### Testo di partenza
* * *

Per quanto attiene alla sfera online, il brand che vuole tutelarsi può avviare specifici programmi di monitoraggio, sia sui marketplace, vale a dire le più e meno note piattaforme su cui si può acquistare qualsiasi tipo di prodotto con la comodità di un click, sia sui social media, quegli ecosistemi di foto e commenti che si nutrono di like e rappresentano ormai una fetta di mercato crescente. Su questi canali è possibile agire rimuovendo i contenuti in violazione sulla base di diritti registrati.
Nello specifico, è detta cybersquatting o domain squatting l’attività illecita di chi registra nomi a dominio corrispondenti a marchi commerciali altrui o a nomi di personaggi famosi appropriandosene con finalità lucrative, sia legate alla cessione del dominio stesso sia al dirottamento del consumatore. In caso questo succeda, è possibile contrastare questo fenomeno e recuperare il dominio illegalmente registrato con una speciale procedura amministrativa chiamata UDRP (Uniform Domain Name Dispute Resolution Policy), che rappresenta lo strumento di tutela più adatto per risolvere questo tipo di illeciti.
Naturalmente, la portata della violazione dipende da molti fattori, quali ad esempio la combinazione dei nomi, il logo, la tipologia di prodotto e l’area geografica in cui viene commercializzato.
Strumenti di azione
In un’epoca in cui la reputazione è la chiave fondamentale per il successo, proteggere il proprio brand per evitare di incorrere in questi rischi è molto importante e comincia da un semplice monitoraggio delle parole associabili al brand, per poi intraprendere successive azioni in base ai casi.
Il servizio di sorveglianza marchi consente di essere informati immediatamente nel momento in cui qualcuno prova a registrare un marchio uguale o simile al proprio. La modalità di azione più semplice, rapida e meno dispendiosa in questo caso consiste nel presentare una opposizione alla registrazione, segnalando all’Ufficio marchi di non concedere il marchio richiesto, poiché simile ad un altro precedentemente registrato.
Una volta appurata la presenza di una violazione, ci sono diverse possibili strade da percorrere: si può procedere con l’invio di una lettera di diffida al presunto contraffattore, oppure avviare un’azione legale, ma naturalmente le tempistiche di risoluzione variano in relazione all’approccio prescelto. È importante agire in maniera coordinata a livello globale, per cui avvalersi del supporto di consulenti esperti in strategie anti-contraffazione che abbiano una solida rete di corrispondenti competenti all’estero risulta fondamentale per svolgere indagini accurate, per ovviare a possibili complicazioni linguistiche e far fronte alle difficoltà legate alla cultura e alla specificità degli ordinamenti giuridici nazionali.
Vi sono poi misure più incisive e con effetti più tangibili, che il titolare del marchio violato può richiedere in situazioni in cui sia necessario interrompere urgentemente la condotta illecita del contraffattore: si può allora ricorrere ad un procedimento di descrizione, a un ordine di inibitoria o a un’azione di sequestro.
Un altro strumento per tutelare il proprio marchio è l’attivazione del servizio di sorveglianza doganale : in Italia, è possibile bloccare l’importazione e l’esportazione di beni ritenuti contraffatti presso tutte le frontiere, una volta forniti agli agenti doganali i dettagli utili per distinguere i prodotti contraffatti da quelli originali.
In ogni caso, c’è un solo modo migliore di tutti gli altri per proteggere il proprio marchio: prevenire è sempre meglio che curare o, altrimenti, agire è sempre meglio che trascurare.

* * *

(Dati raccolti)
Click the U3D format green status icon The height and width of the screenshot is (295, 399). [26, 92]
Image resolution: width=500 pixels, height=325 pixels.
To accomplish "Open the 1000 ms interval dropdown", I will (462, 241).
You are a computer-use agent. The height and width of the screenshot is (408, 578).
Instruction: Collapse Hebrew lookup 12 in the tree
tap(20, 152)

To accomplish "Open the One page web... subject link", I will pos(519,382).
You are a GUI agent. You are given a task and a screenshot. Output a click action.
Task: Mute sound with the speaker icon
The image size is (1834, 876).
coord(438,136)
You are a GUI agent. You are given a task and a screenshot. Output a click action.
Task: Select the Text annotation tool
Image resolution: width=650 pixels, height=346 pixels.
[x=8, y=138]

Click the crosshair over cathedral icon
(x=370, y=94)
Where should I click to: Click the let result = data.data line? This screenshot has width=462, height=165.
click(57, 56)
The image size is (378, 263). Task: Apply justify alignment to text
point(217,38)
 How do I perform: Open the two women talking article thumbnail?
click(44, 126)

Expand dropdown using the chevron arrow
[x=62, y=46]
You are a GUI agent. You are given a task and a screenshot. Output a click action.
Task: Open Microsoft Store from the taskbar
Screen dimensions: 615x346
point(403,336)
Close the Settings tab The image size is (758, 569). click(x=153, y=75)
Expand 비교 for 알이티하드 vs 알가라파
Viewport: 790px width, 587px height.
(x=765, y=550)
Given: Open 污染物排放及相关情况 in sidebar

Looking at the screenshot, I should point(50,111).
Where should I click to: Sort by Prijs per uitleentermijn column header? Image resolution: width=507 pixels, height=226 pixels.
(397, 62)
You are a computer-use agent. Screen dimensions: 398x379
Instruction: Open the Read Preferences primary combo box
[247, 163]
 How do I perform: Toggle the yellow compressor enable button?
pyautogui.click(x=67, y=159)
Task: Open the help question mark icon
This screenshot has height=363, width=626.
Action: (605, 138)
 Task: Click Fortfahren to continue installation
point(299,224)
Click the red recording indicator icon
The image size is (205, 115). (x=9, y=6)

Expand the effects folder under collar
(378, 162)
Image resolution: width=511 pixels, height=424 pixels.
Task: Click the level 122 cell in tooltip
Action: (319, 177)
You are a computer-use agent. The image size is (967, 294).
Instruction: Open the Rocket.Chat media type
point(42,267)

* * *

### Le tue istruzioni
Riscrivi sotto forma di elenco puntato il paragrafo del testo sulla tutela del marchio che comincia con "Una volta appurata la presenza di una violazione", conservandone i fatti principali.

### Risposta proposta
- Accertata una violazione, si può inviare una lettera di diffida al presunto contraffattore oppure avviare un'azione legale.
- I tempi di risoluzione variano secondo l'approccio scelto.
- È importante agire in modo coordinato a livello globale.
- È fondamentale avvalersi di consulenti esperti in strategie anti-contraffazione con una solida rete di corrispondenti all'estero. Servono per svolgere indagini accurate, superare le complicazioni linguistiche e affrontare le difficoltà legate alla cultura e alla specificità degli ordinamenti giuridici nazionali.